Work to be completed => Going through the material below, please gather all lines with the word "screenshot" in them.

※

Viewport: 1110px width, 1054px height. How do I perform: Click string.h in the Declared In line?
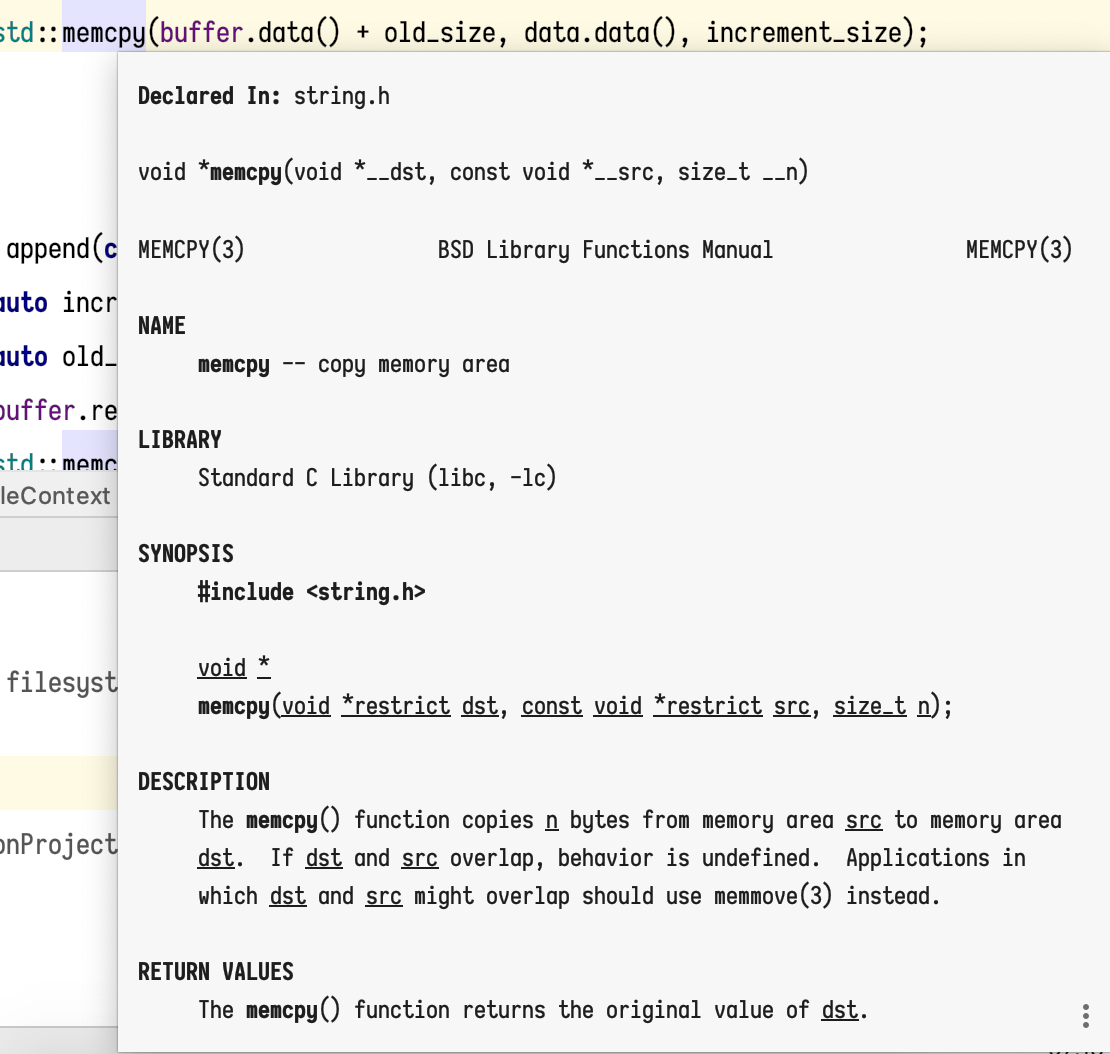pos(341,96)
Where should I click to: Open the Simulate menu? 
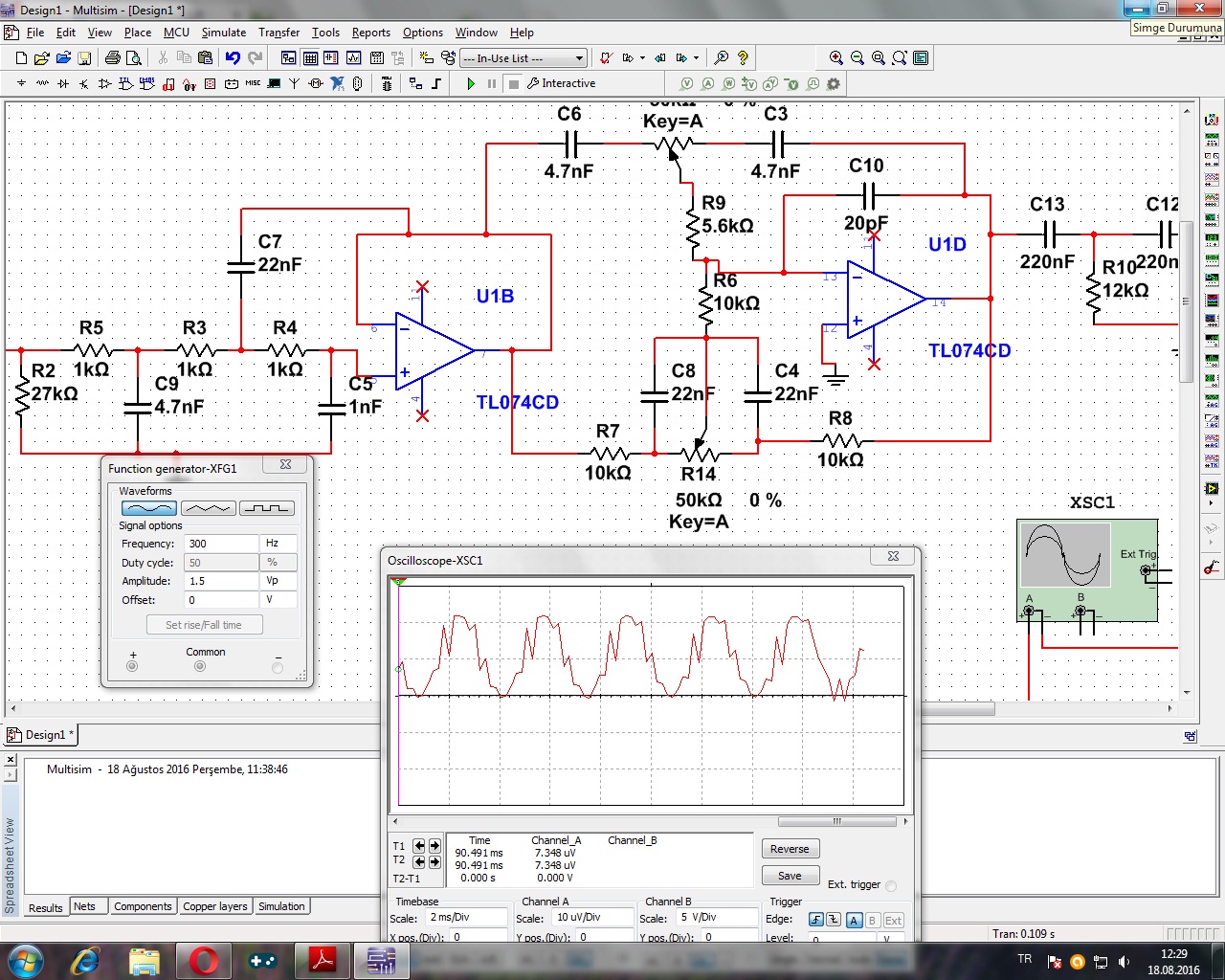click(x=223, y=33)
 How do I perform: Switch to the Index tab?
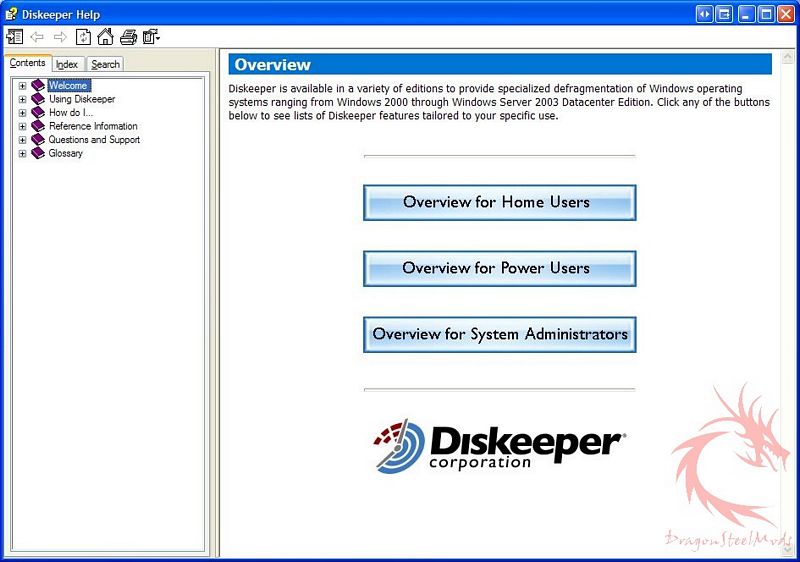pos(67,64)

※

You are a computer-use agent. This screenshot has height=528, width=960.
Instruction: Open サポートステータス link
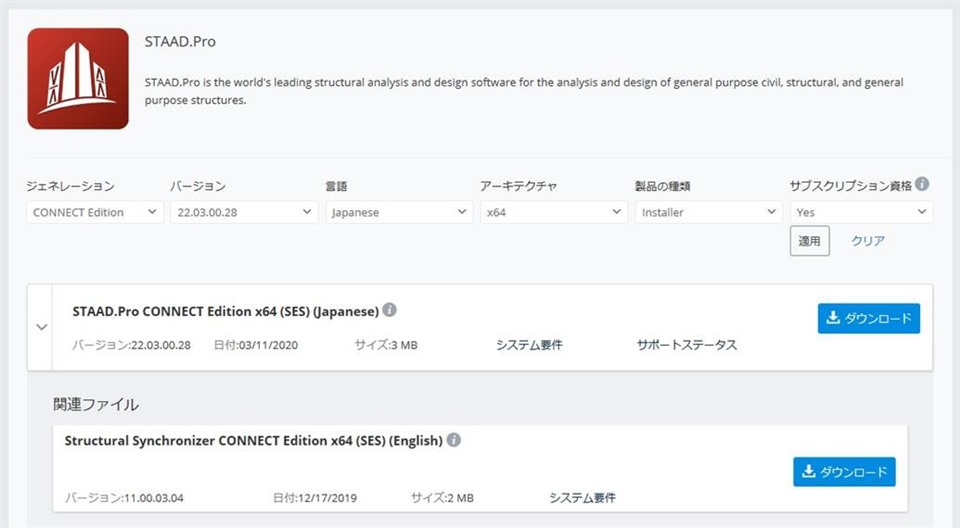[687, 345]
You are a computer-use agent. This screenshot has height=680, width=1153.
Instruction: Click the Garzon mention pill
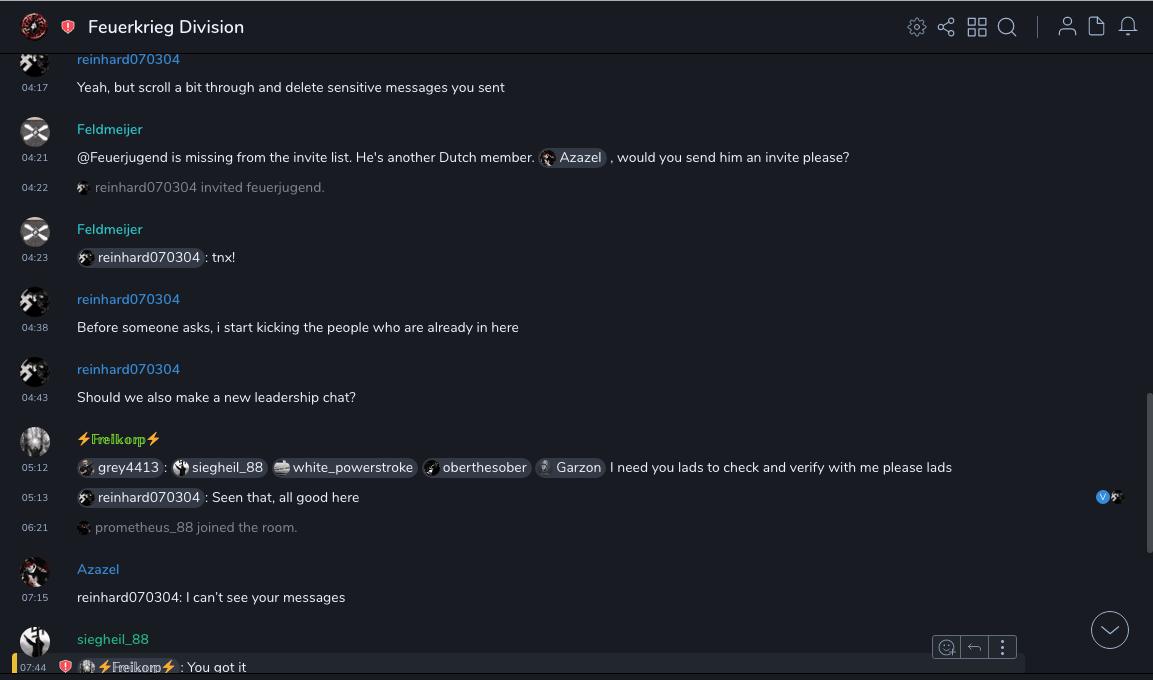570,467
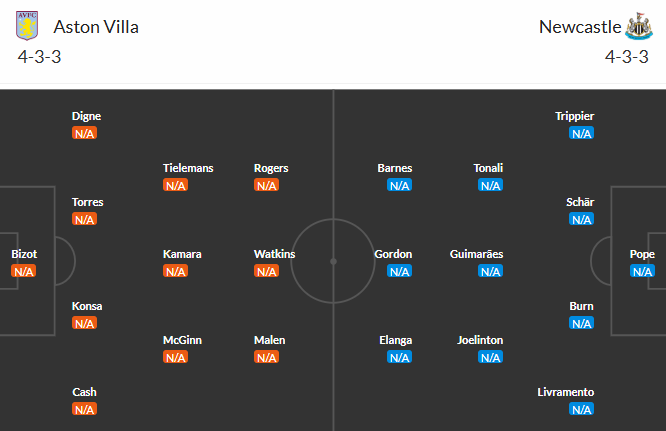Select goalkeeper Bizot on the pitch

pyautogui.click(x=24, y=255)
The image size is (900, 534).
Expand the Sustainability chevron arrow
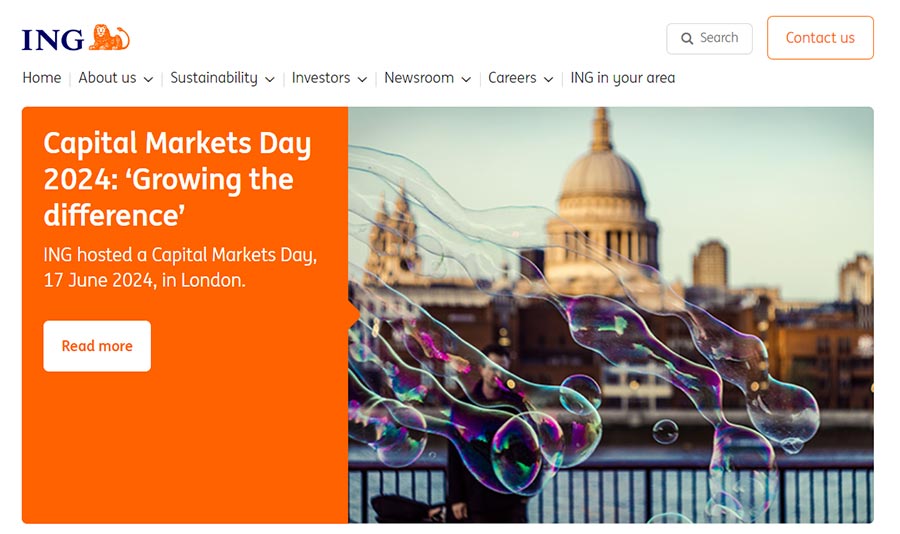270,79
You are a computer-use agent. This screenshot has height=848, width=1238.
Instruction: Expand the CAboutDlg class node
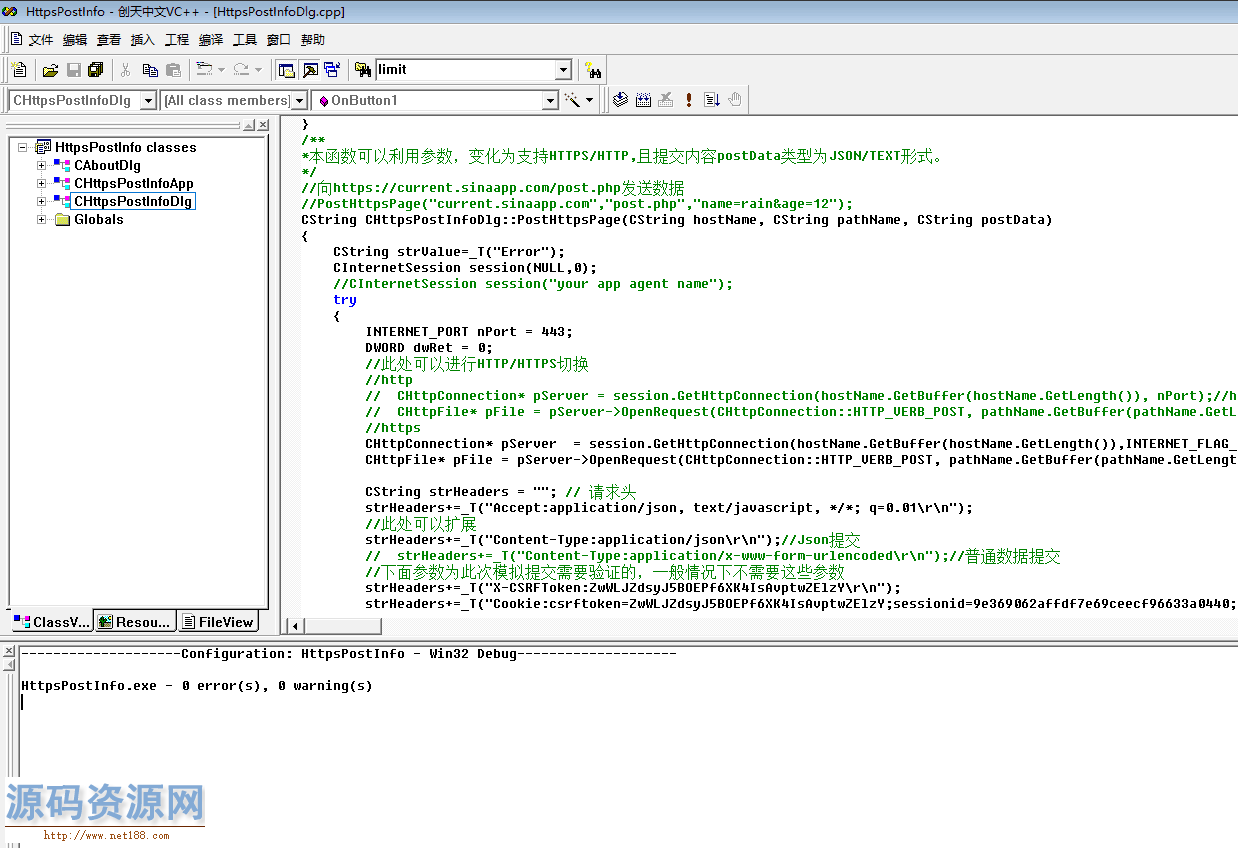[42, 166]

※

Reply to the exercise =>
You are a computer-use agent. This screenshot has height=528, width=960.
You are a computer-use agent. This screenshot has height=680, width=1153.
You are a computer-use agent. This screenshot has height=848, width=1238.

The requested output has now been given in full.